The hardest part was calling function calls, handing in arguments, passing receiver, extracting updates to receiver. I cut some corners here...

Enhancing

Enhancing was just a tree traversal which added values for nodes which are from configuration, repository URLs and file paths.

type EnhancedDependency struct {
	Name     string               `json:"name"`
	Deps     []*EnhanceDependency `json:"deps,omitempty"`
	Value    interface{}          `json:"value,omitempty"`
	Url      string               `json:"url,omitempty"`
	FilePath string               `json:"file_path,omitempty"`
}

Rendering

At first I decided to render the tree with D2 into svg or png. At the beginning it was working, when I got to bigger builds, graphic files got too big. Browsers couldn't zoom close enough(500% is max) to see what was going on. Also tried different png or svg viewers, they all had problems.

One of the problems was that I was rendering a tree, not a graph.
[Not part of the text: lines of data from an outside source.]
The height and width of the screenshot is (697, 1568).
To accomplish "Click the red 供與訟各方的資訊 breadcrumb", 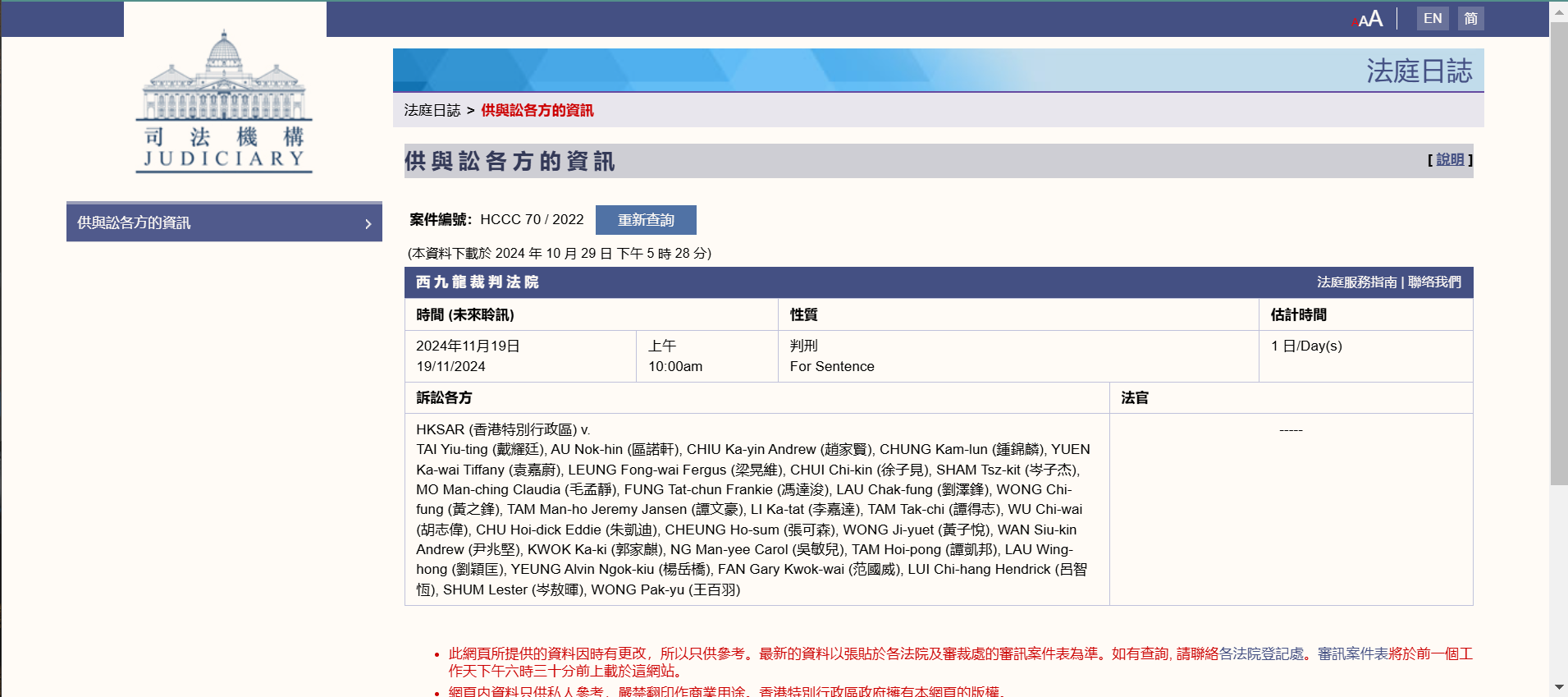I will [537, 111].
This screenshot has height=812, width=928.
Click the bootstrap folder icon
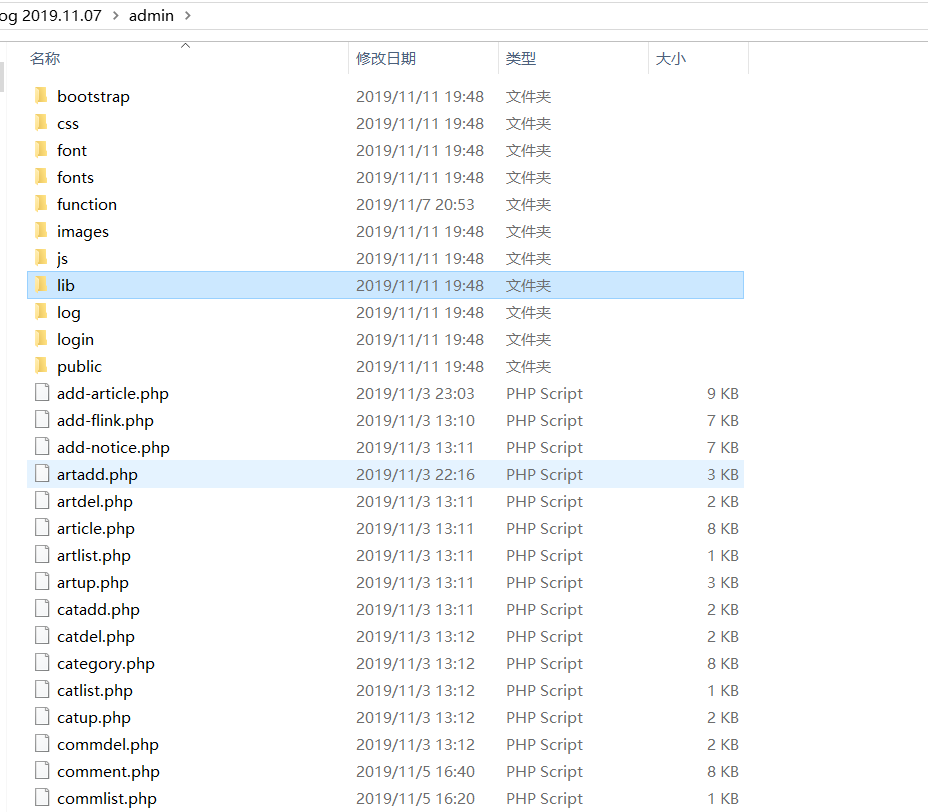tap(41, 96)

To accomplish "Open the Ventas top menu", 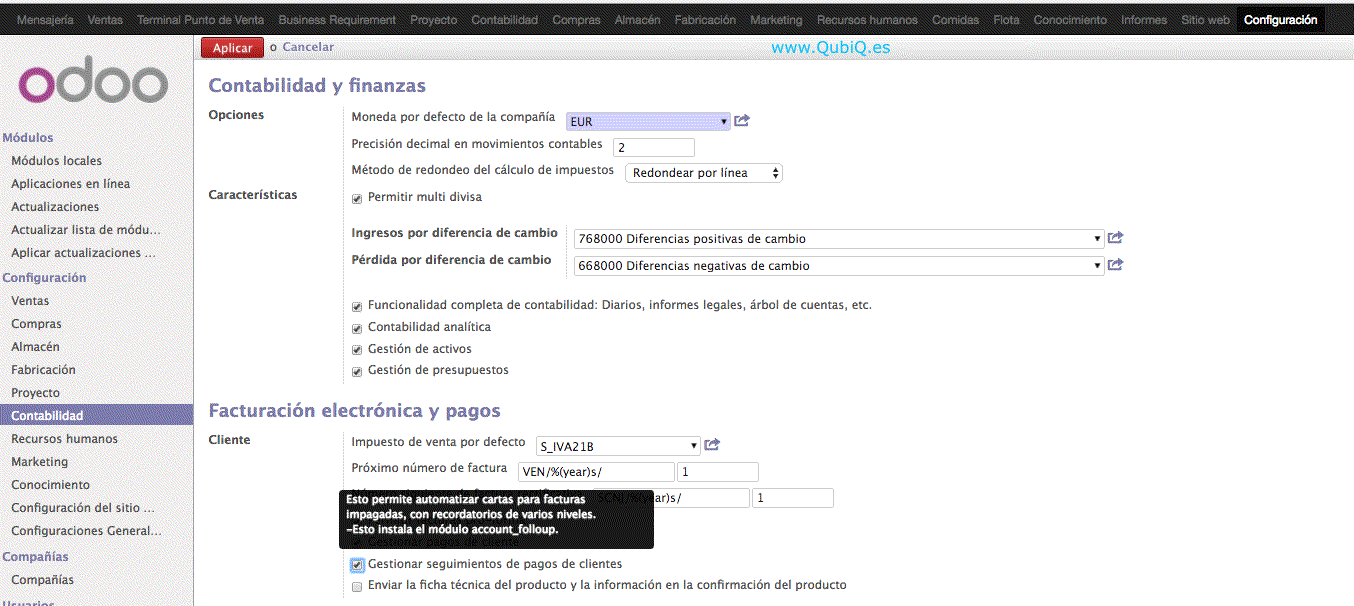I will click(x=105, y=20).
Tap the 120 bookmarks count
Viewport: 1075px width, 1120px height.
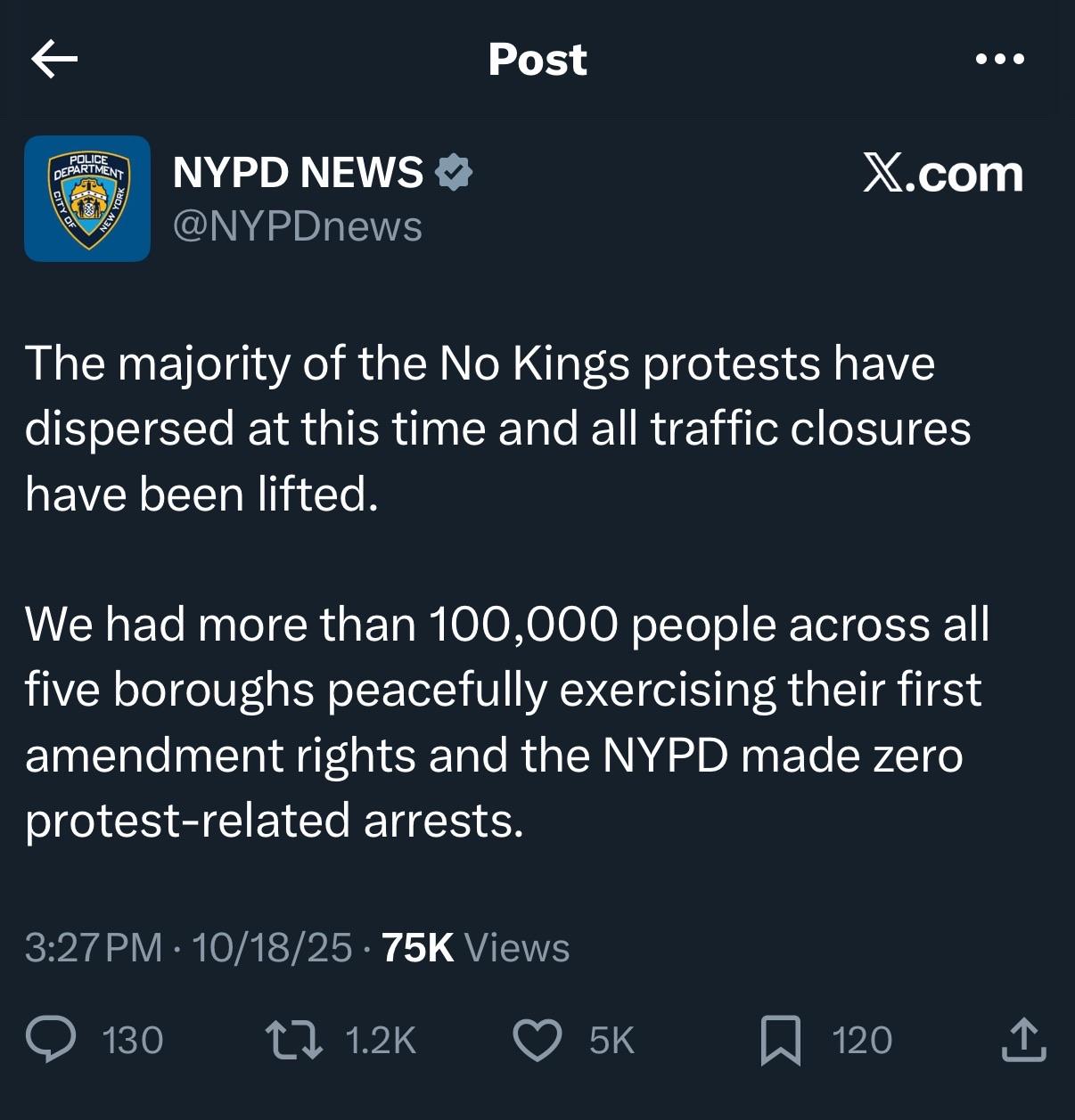[862, 1041]

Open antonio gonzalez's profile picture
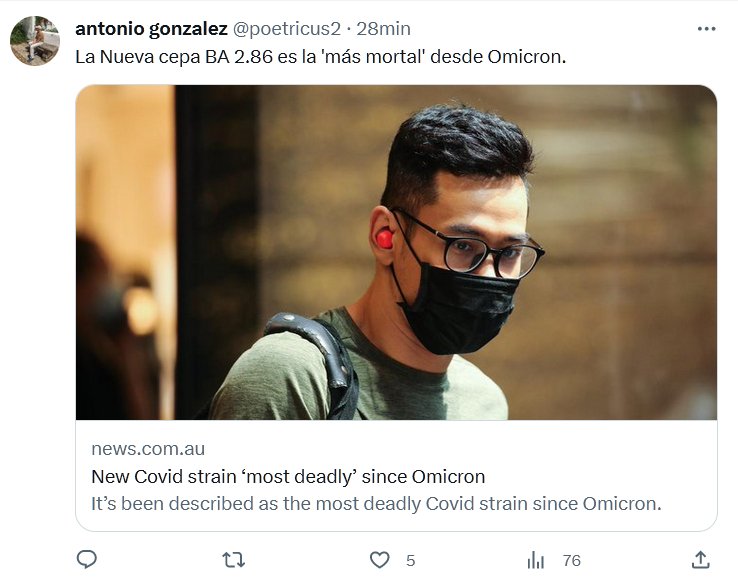pyautogui.click(x=35, y=41)
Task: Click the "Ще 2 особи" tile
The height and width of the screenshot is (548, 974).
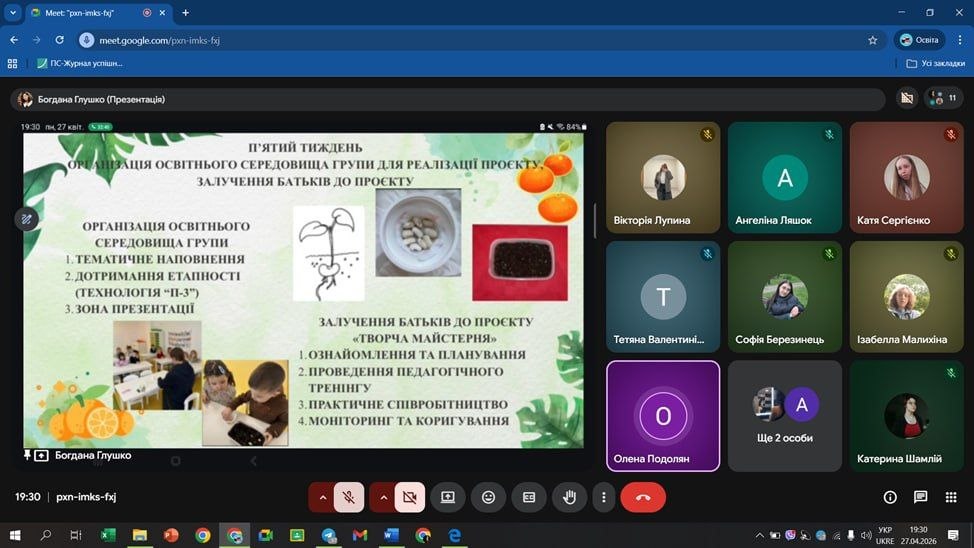Action: click(x=784, y=416)
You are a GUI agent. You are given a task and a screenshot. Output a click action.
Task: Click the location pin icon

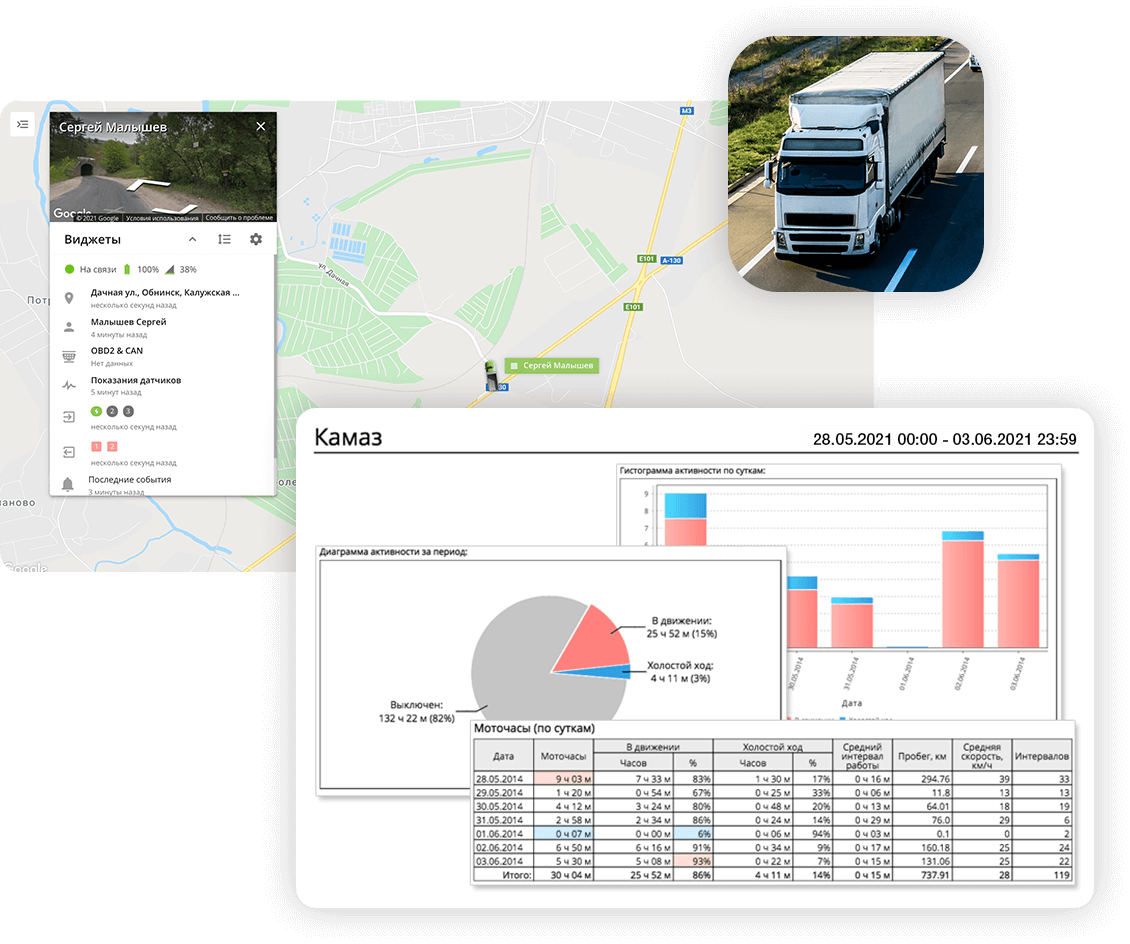(x=69, y=298)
Look at this code:

func Build(cfg config.Config) (Service, error){
	grpcOptions := []grpc.DialOption{
		grpc.WithTransportCredentials(insecure.NewCredentials()),
		grpc.WithUnaryInterceptor(prometheus.UnaryInterceptor),
	}

	grpcConn := grpc.Dial(cfg.SomeService.Addr, grpcOptions)

	...
	c1 := some.Component(grpcConn)
	...
	c2 := otherComponent.New(grpcConn)
	...
	c3 := third.New(grpcConn)
	...
}

The grpcConn is going to appear in a tree from the listing at least 3 times. There was way too much repetition in here. I tried combining all the nodes with the same names into a single node, but that didn't work. For example all append's got squished and the graph made no sense. I couldn't figure out how to fix this... Until I was describing the problem to a friend, I said "I need to combine subtrees that are the same", He repeated "subtrees that are the same?" and then it clicked. All I had to do was calculate hashes of each node using it and all its children. Nodes which have the same hashes should be combined into one node. I went with MD5 from json representation of a node. Tree became a graph.

And here is whole render, click to open it in new window:

At this point I had an image of the graph but it was still hard to read, follow the arrows and it was a bit overwhelming. It was missing interaction.

Frontend

Time to build a UI for interacting with the graph in the browser, using JavaScript. I have chosen bleeding edge, no build step, very powerful framework called static HTML file. HTML template file to be more precise. This was mostly dictated by simplicity and the way you integrate the project into your application.

This is how response body is built:

	filled := strings.ReplaceAll(htmlTemplate, "{{GRAPH_DATA}}", graph)
	filled = strings.ReplaceAll(filled, "{{MD5}}", md5str)

	return []byte(filled), nil
}

There is an MD5 function(3.5k characters one liner) being injected into the HTML. I needed it to combine nodes, but placing it in HTML directly made my NeoVim really slow when it was on the screen. My guess is that it has something to do with treesitter color highlighting, but I'm not sure.

Building the frontend

With v0.dev I have generated HTML structure and tailwind classes needed to get started. I'm a backend engineer, I'm not good with HTML and CSS.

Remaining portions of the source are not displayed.